Significance of the Topic

Manual visual inspection of biologic formulations is inherently qualitative, subjective, and prone to human error. Traditional turbidity and particle-counting assays often consume sample volume, require multiple replicates, and do not retain visual records. The Visual Inspection Station (VIS), integrated into automated platforms such as the Junior system, addresses these challenges by non-destructively quantifying color, visible particle counts, and turbidity in sealed vials. This automation reduces hands-on time, improves reproducibility, preserves precious samples, and archives images for later verification.

Objectives and Study Overview

This application note evaluates the performance of the VIS module on a Junior platform for stress testing monoclonal antibody (mAb) formulations. Key goals include:

• Automating color matching against standardized calibration references.
• Quantifying visible particulate counts under motion-induced suspension profiles.
• Measuring turbidity across a calibrated range without opening vials.
• Demonstrating the impact of formulation variables (concentration and surfactant addition) on stability metrics.

Methodology and Instrumentation

• Sample Preparation: mAb A was prepared at concentrations from 1 to 150 mg/mL in 10 mM histidine, pH 6.0, with and without 0.1% polysorbate 80 (PS80). mAb B in a proprietary formulation served as a stable control.
• Color Calibration: European Pharmacopoeia Color Reference Solutions BY1–BY6 and a blank water standard.
• Turbidity Calibration: AMCO Clear standards spanning 0–800 NTU.
• Instrumentation: VIS module mounted on the Junior automated platform (also compatible with Big Kahuna). VIS employs a camera and lighting at 180° for turbidity and a motion-based imaging sequence for particle detection.
• Software: LEA Library Studio for experimental design, Automation Studio for execution, and the LEA Analysis Add-in for Excel for data processing.
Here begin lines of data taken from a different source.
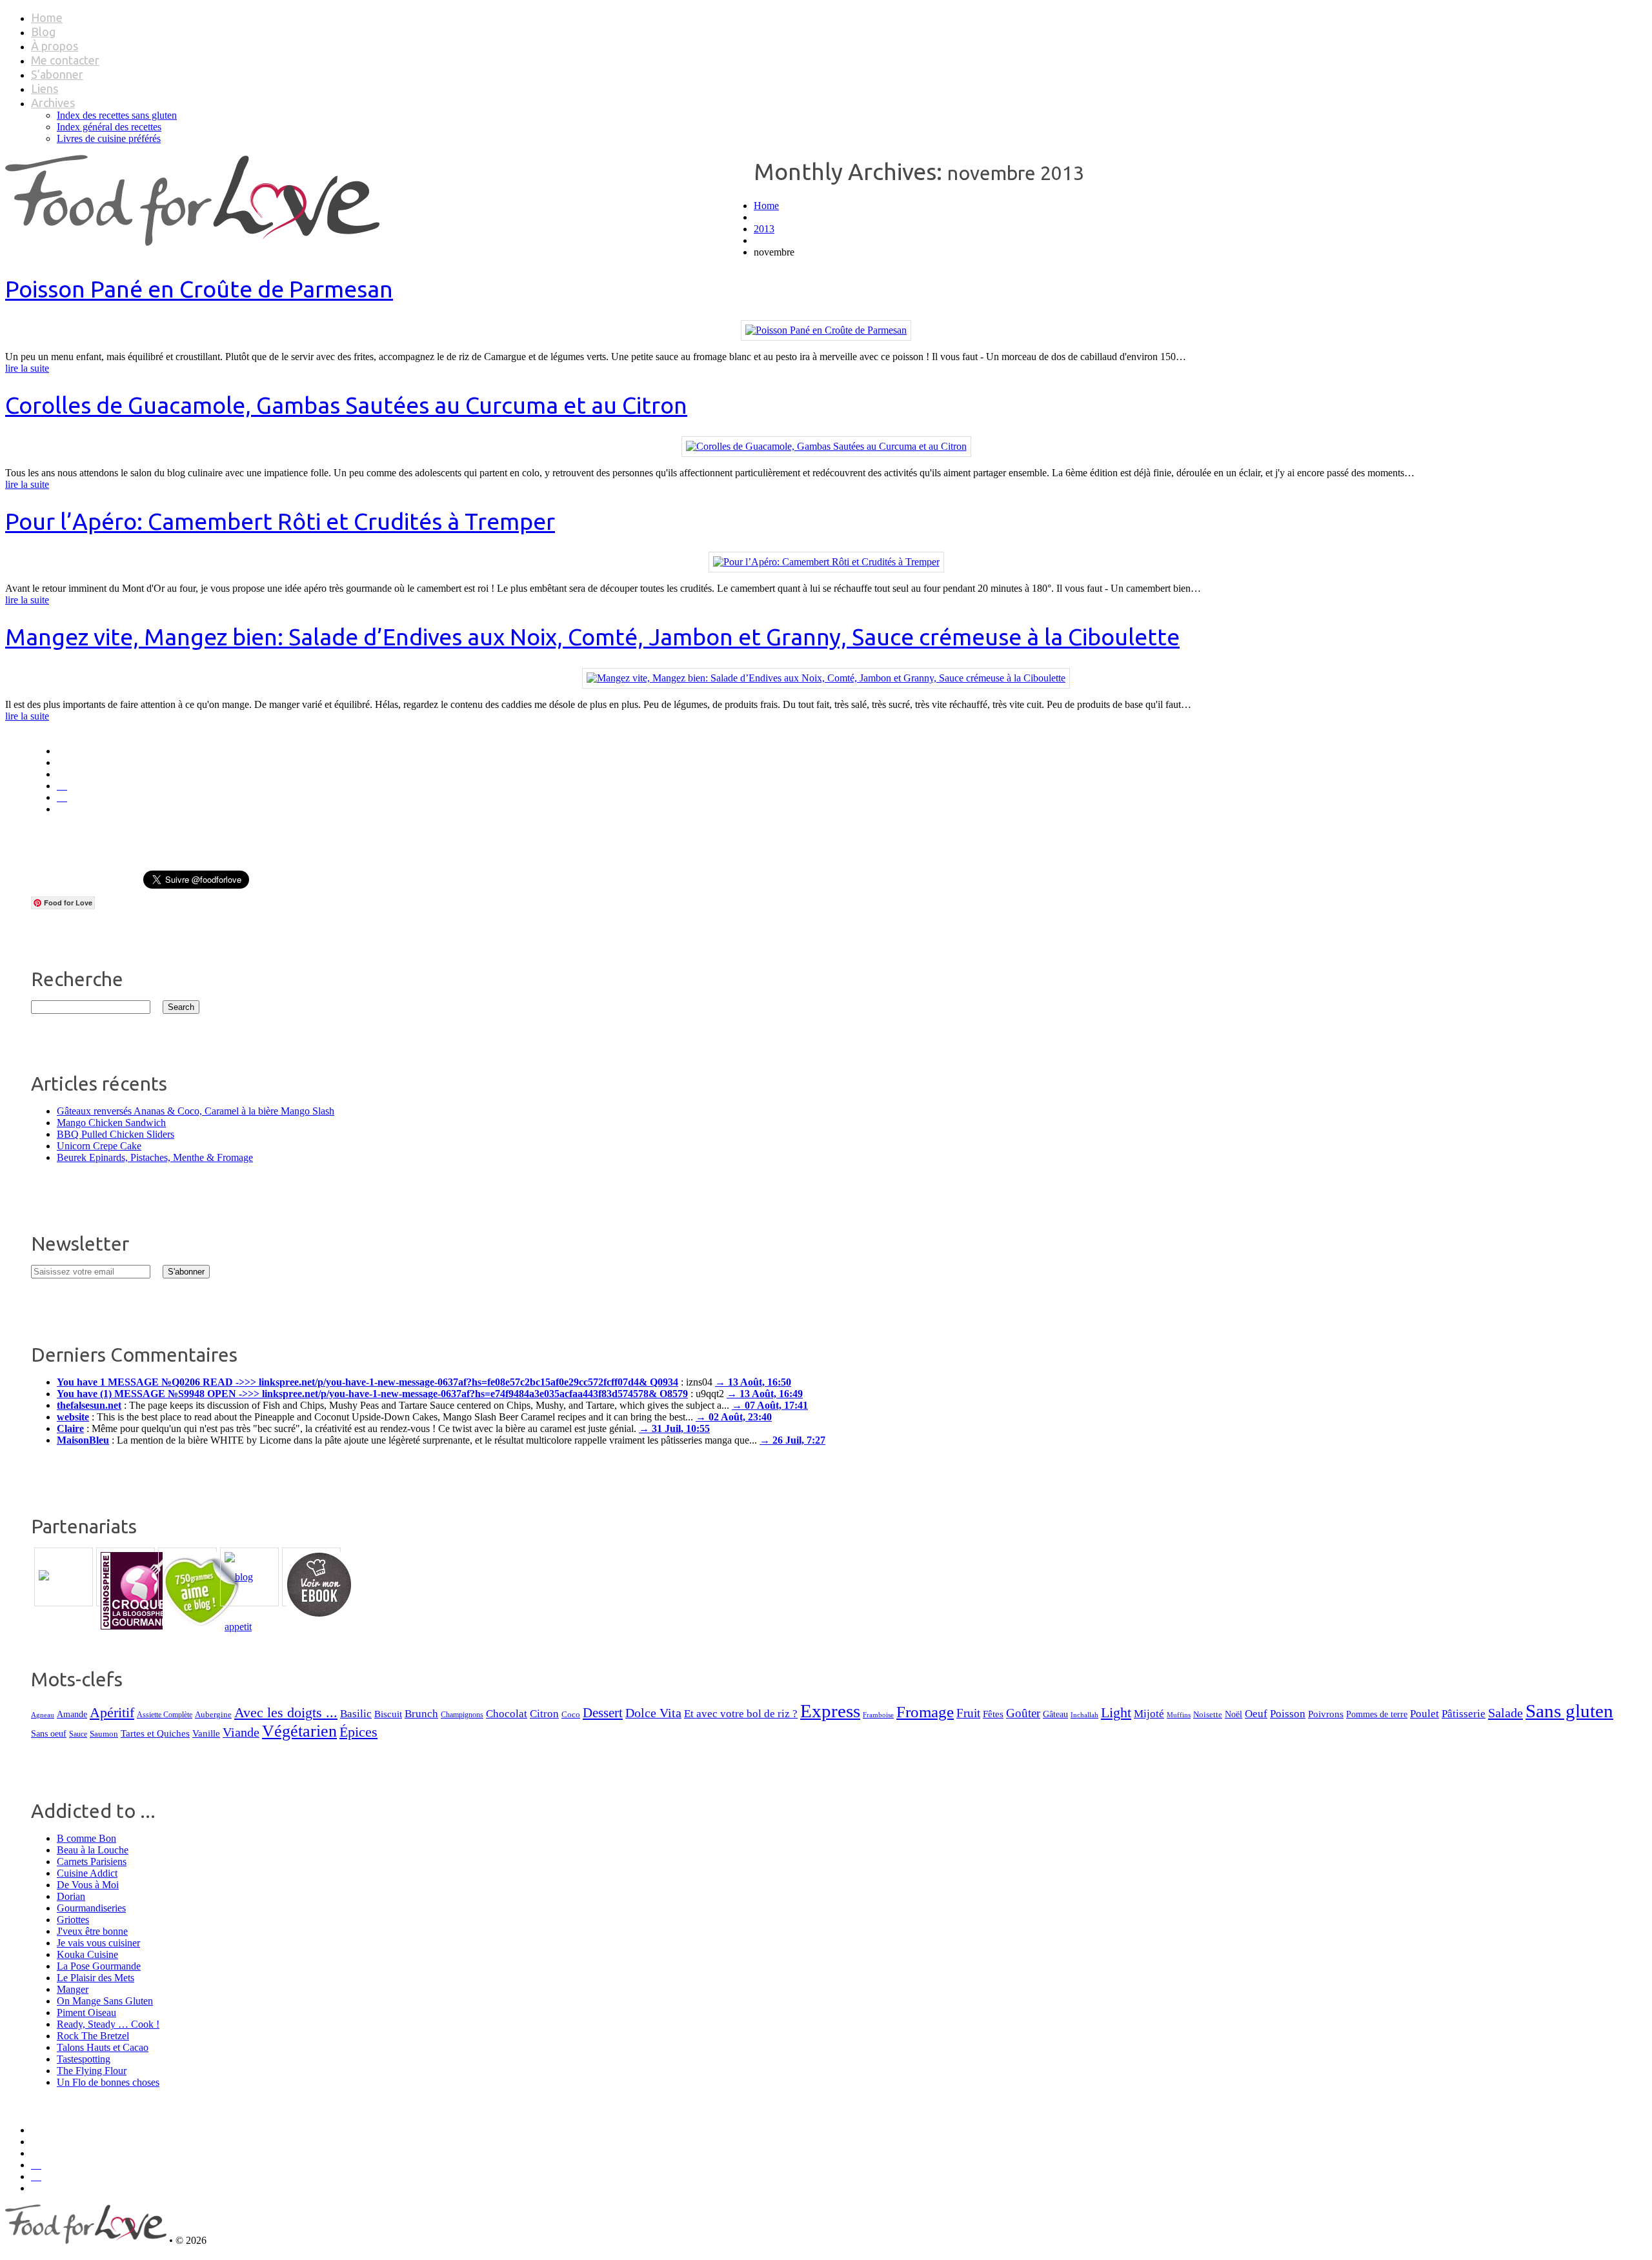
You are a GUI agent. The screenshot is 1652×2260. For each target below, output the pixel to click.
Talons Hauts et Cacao (102, 2047)
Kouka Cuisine (87, 1954)
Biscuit (388, 1714)
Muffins (1179, 1715)
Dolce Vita (653, 1713)
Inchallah (1084, 1715)
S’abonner (57, 74)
Main Results and Discussion

• Color Analysis: mAb A samples matched calibration standards with relevance scores of 99.7–100% and low Euclidean match distances, accurately tracking yellowing from the blank at 1 mg/mL up to BY4 at 150 mg/mL.
• Visible Particle Count: Particle counts decreased from 32±5.3 at 1 mg/mL to 8±0.9 at 150 mg/mL, demonstrating an inverse correlation between protein concentration and detectable moving particles.
• Turbidity Measurement: mAb A exhibited progressive turbidity increases with extended vortex stress, exceeding 800 NTU after 180 minutes. Addition of 0.1% PS80 prevented turbidity rises, mirroring the stability observed for the mAb B control.

Benefits and Practical Applications

• Non-destructive testing preserves samples for downstream analyses or identification of individual particles.
• Automated workflows reduce hands-on time to minutes per set of replicates and eliminate subjective variability.
• Image archiving enables retrospective verification of color matches, particle events, and turbidity evaluations.
• High throughput and reproducibility support formulation screening, stability studies, and quality control operations.

Future Trends and Potential Applications

• Expansion to other biologic modalities, including vaccines, cell therapies, and protein conjugates.
• Integration with laboratory information management systems (LIMS) and digital QA/QC pipelines for fully traceable data.
• Application of machine learning and AI to enhance particle classification and detect sub-visible events.
• Miniaturized or in-line VIS modules for real-time monitoring during production and fill-finish operations.

Conclusion

The VIS technology on the Junior automated platform offers a robust, non-destructive solution for stress testing monoclonal antibody formulations. By combining quantitative color matching, motion-based particle detection, and linear turbidity measurement in sealed vials, VIS streamlines stability assessment, conserves sample volume, and provides comprehensive visual records. This capability supports accelerated formulation development, rigorous quality control, and efficient screening of biologic drug candidates.

References

No references were provided in the source text.